Oil prices dropped below $70 a barrel for the first time in 14 months on Thursday, prompting the OPEC cartel to call for an emergency meeting next week to establish some stability in prices that have swung wildly along with the stock market this year.
Oil prices have tumbled by nearly $40 a barrel in just three weeks amid growing signs that demand for energy will slow along with weakening economies around the world. As recently as July, oil was trading at a record of $145 a barrel.
The decline in oil prices could provide a form of stimulus to the economy as consumers pay less to fill up their tanks. If oil prices stay at current levels, consumers would have $250 billion more, over a year, to save or spend elsewhere, according to Lawrence Goldstein, an energy economist. Some analysts expect oil prices to keep declining, perhaps to as low as $50 a barrel in coming months.
Americans will probably see lower energy bills this winter, as gasoline and heating oil futures also dropped sharply on Thursday. Gasoline prices now average $3.08 a gallon, down from a summer peak of $4.11 a gallon, according to AAA.
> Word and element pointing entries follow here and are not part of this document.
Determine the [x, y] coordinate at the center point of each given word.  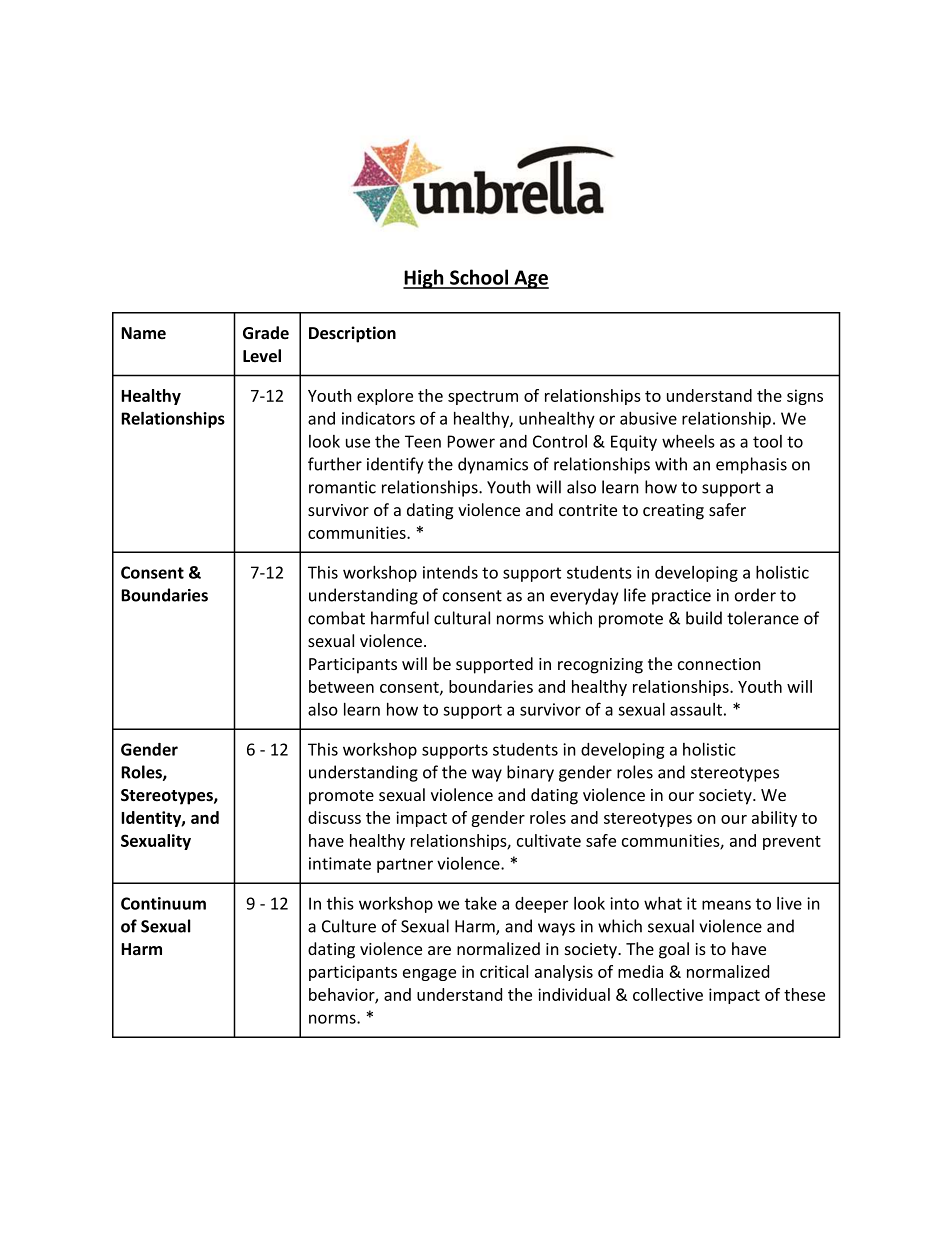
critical [504, 971]
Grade [266, 333]
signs [805, 397]
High [424, 279]
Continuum [163, 903]
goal [674, 950]
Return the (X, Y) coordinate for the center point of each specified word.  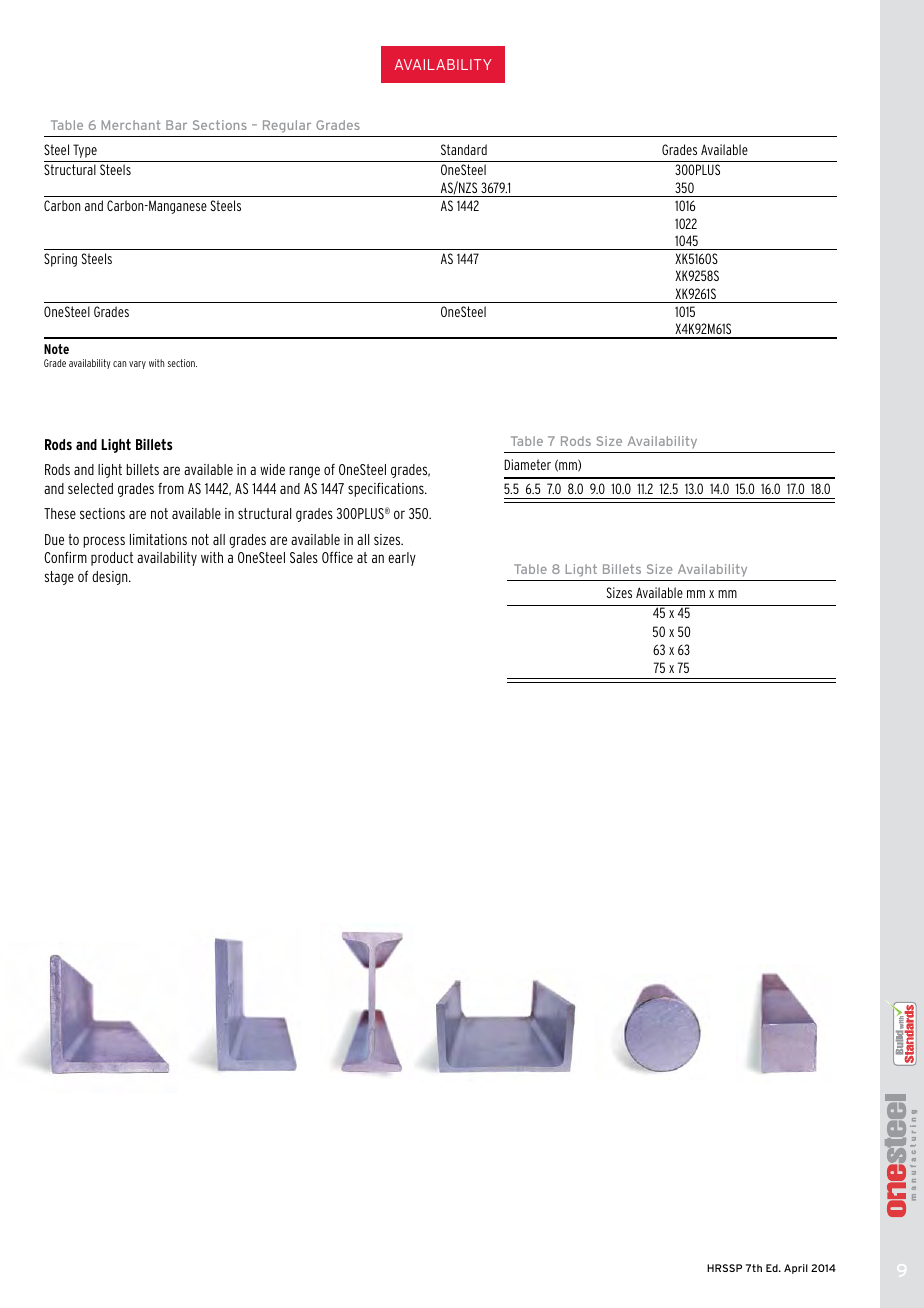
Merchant (131, 125)
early (402, 559)
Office (337, 557)
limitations (158, 539)
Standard (464, 149)
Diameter (527, 464)
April (796, 1269)
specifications (387, 489)
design (111, 578)
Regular (287, 126)
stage (59, 578)
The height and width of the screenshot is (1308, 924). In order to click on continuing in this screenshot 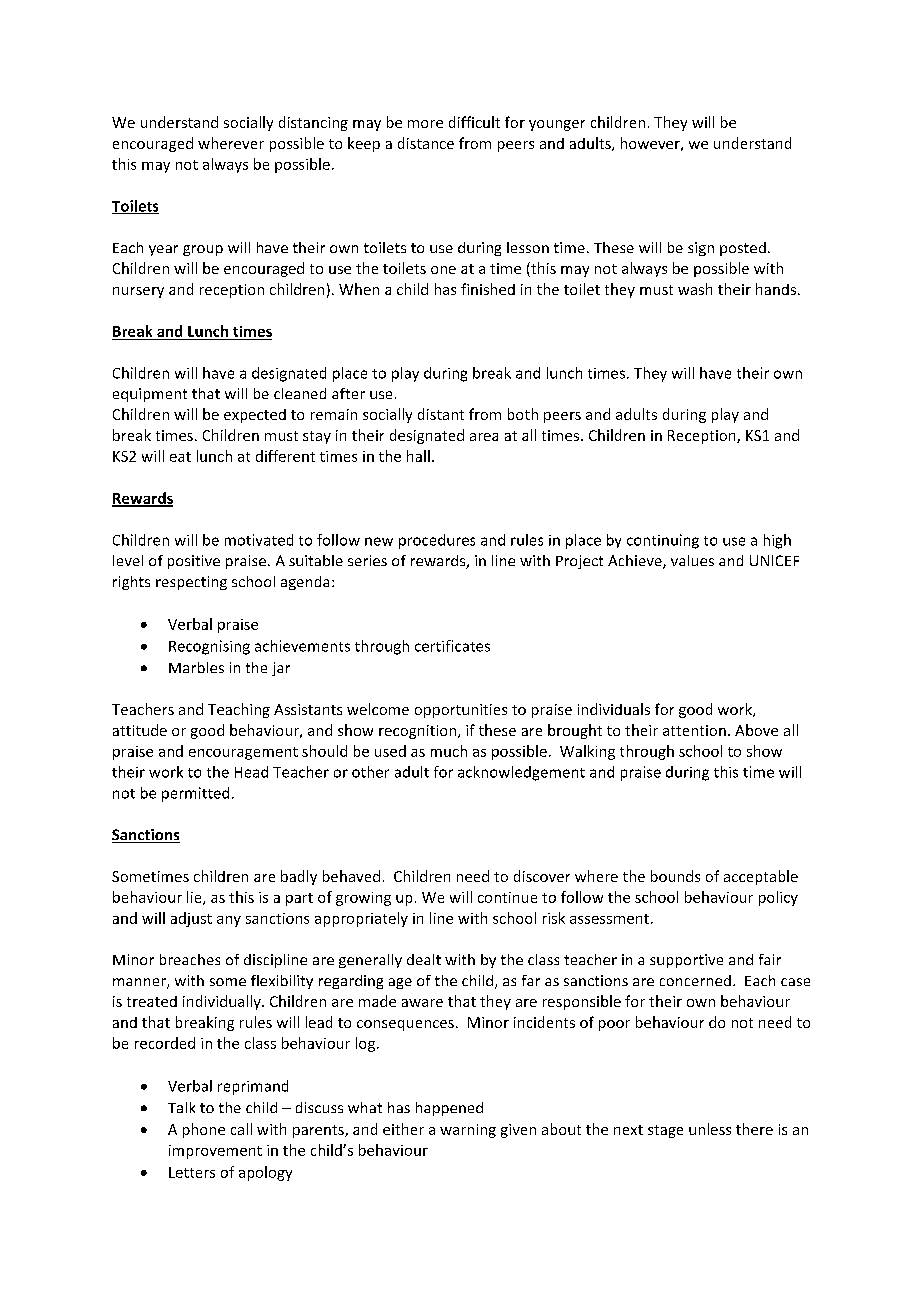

The decline in oil prices came after a government report showed a larger-than-anticipated rise in domestic crude oil stockpiles as Americans use less oil, in part because they are driving less. In the past month, domestic oil demand has fallen to its lowest level since June 1999, at 18.6 million barrels a day, according to the Department of Energy.
Oil settled down $4.69 a barrel at $69.85 on Thursday. The drop, along with other promising signs on the inflation front, was among the reasons investors bid stocks higher, with the Dow Jones industrial average closing up 401.35 points at 8,979.26,
Natural gas prices have also tumbled since their summer peak of $13.58 per thousand cubic feet. On Thursday, natural gas futures rose 19 cents, to $6.81, after a report showed that stockpiles rose less than expected.
While consumers may have reason to cheer the falling oil prices after such a sharp run-up, the wild roller coaster of volatility is a nightmare for oil producers and petroleum executives who say they need more stability to better plan long-term projects to develop new sources of oil.
If they cannot be confident that they will get a stable return on their investment, they may hold back. That in turn could set the stage for possible shortages of oil and higher prices when global demand picks up again.
The sharp drop-off has forced OPEC’s hand. The cartel said just last week that it would meet in mid-November, after the U.S. elections. But on Thursday it rescheduled its emergency session for next Friday, Oct. 24.
The cartel’s producers, who control 40 percent of global experts, could curb their output by about a million barrels a day to try to stem the drop in prices, according to analysts.
From its inception the oil industry has gone through countless cycles, with oil companies cutting investments when prices fell. The price collapse of the 1980s forced companies to slash investments and sparked a wave of large mergers through the industry. But this retrenchment left the world scrambling for oil when demand from Asian and Latin American economies soared.